Aux agences régionales de santé (ARS), les nouvelles structures en charge d'orchestrer la santé publique à l'échelle d'une région, de veiller à l'accès aux soins…

Quelles sont les recommandations du ministère de la Santé sur les procédures concernant les étrangers malades atteintes de pathologies graves ?
Sans être exhaustif, il s'agit d'abord d'identifier clairement les médecins chargés d'émettre les avis médicaux et le service de rattachement, d'adapter les moyens humains et le temps nécessaires selon les besoins, d'assurer la continuité de la réponse (même durant les périodes de vacances), d'harmoniser les pratiques dans toutes les régions, de veiller à la coordination des différents services concernés (services médicaux dans les prisons, les centres de rétention administrative, etc.), de veilleur au respect de la confidentialité et de l'intégrité du secret médical, etc.
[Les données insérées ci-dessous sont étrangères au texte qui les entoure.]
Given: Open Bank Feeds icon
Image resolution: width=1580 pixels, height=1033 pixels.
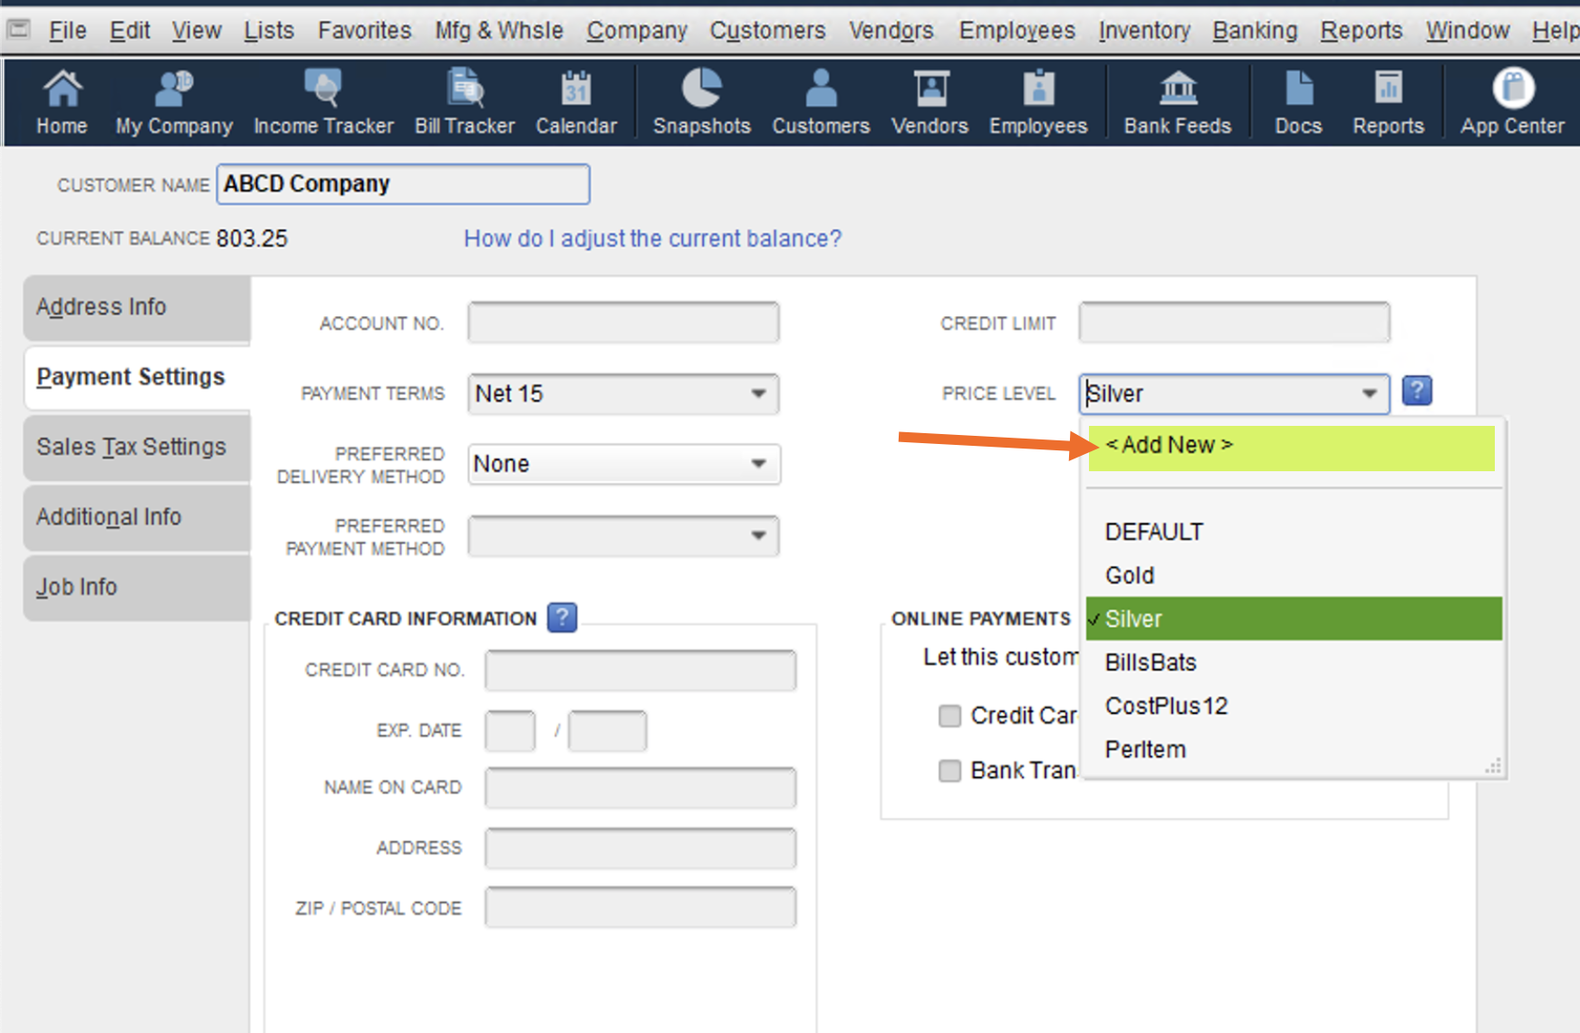Looking at the screenshot, I should click(1177, 101).
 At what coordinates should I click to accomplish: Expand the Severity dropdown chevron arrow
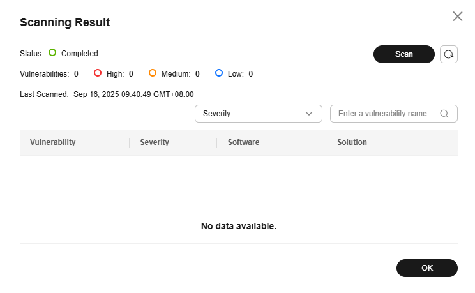point(310,114)
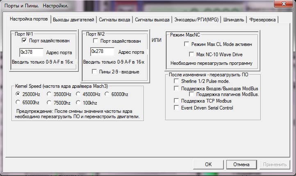Click the Отмена button
Image resolution: width=296 pixels, height=176 pixels.
pos(241,165)
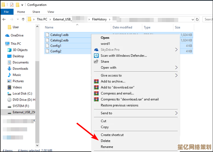Sort files by the Name column header
The image size is (213, 152).
(x=49, y=27)
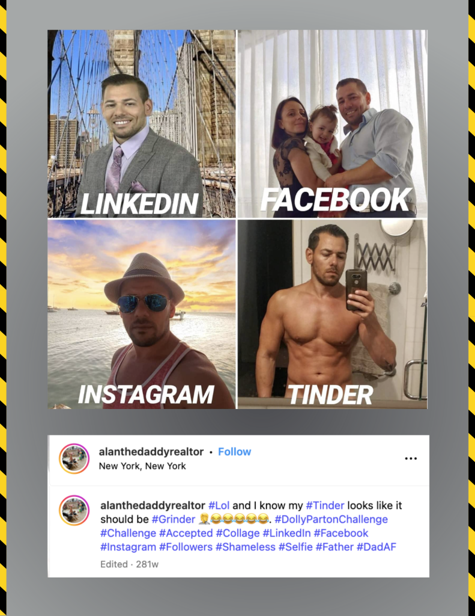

Concrètement, quelle est la procédure "normale" pour une personne étrangère atteinte d'une pathologie grave lorsqu'elle fait une demande de titre de séjour en raison de son état de santé ?

Dans un premier temps, la personne sollicite à la préfecture la délivrance d'un titre de séjour en raison de son état de santé. Cette demande comprend un ensemble de documents (listés par décret) qui ne comprend qu'un seul document médical : un rapport médical (explicite et détaillé), sous pli confidentiel, portant la mention "secret médical". Ce rapport est rédigé soit par un médecin agréé, soit par un praticien hospitalier. Ce rapport est à l'attention exclusive du médecin de l'agence régionale de santé compétente ou, dans le cas de Paris, du médecin-chef du service médical de la préfecture de police.

Ce rapport détaillé doit permettre de répondre à quatre questions concernant la personne étrangère qui fait la demande : l'état de santé de la personne nécessite t-il une prise en charge médicale ? Le défaut de celle-ci peut-il entraîner des conséquences d'une exceptionnelle gravité ? Si oui, la personne étrangère peut-elle effectivement avoir accès à un traitement approprié dans son pays d'origine ? En l'état actuel, quelle est la durée prévisible du suivi médical à prévoir ?

A partir de ce rapport, le médecin de l'agence régionale de santé compétente ou, dans le cas de Paris, le médecin-chef du service médical de la préfecture de police adresse un avis signé respectant le secret médical, comportant la réponse aux quatre questions, mais sans aucune information ni sur la maladie concernée, ni sur les traitements, ni sur la nature des spécialités médicales concernées.Enfin dernière étape, le préfet rend sa décision au vu de l'avis du médecin de l'agence régionale de santé compétente ou, dans le cas de Paris, le médecin-chef du service médical de la préfecture de police.